(Data begins)

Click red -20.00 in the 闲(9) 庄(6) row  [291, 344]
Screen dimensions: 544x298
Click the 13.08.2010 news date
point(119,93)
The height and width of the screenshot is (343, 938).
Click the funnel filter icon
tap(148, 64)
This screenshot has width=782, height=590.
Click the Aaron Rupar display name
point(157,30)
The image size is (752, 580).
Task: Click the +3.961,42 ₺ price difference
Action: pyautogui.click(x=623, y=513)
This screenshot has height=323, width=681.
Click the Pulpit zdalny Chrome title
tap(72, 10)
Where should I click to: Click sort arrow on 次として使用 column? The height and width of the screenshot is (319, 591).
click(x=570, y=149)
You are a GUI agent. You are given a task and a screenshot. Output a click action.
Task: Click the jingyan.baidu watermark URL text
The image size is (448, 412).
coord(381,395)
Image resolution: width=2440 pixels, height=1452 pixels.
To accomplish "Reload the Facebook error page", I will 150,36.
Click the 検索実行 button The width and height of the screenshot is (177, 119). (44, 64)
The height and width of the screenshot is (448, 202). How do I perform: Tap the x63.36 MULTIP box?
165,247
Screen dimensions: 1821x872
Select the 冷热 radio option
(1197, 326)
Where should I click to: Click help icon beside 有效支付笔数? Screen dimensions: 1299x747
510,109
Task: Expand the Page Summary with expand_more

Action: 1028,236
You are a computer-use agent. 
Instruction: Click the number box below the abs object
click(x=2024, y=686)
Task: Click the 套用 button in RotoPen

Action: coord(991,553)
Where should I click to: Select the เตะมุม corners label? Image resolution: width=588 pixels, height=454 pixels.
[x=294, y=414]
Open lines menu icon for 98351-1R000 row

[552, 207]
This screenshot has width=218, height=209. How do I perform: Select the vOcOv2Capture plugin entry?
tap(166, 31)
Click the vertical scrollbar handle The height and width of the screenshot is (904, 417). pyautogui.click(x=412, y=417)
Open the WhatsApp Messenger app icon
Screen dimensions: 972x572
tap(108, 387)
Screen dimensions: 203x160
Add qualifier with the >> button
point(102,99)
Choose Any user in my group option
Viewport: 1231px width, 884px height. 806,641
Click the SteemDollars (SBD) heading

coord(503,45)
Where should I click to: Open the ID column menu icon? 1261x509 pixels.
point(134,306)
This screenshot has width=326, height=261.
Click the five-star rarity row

(Data ends)

Your answer must be the lines from the first line of the entries above through the line that contains "This screenshot has width=782, height=590.", written out exactly.

# Result for this task
Click red -20.00 in the 闲(9) 庄(6) row  [291, 344]
Screen dimensions: 544x298
Click the 13.08.2010 news date
point(119,93)
The height and width of the screenshot is (343, 938).
Click the funnel filter icon
tap(148, 64)
This screenshot has width=782, height=590.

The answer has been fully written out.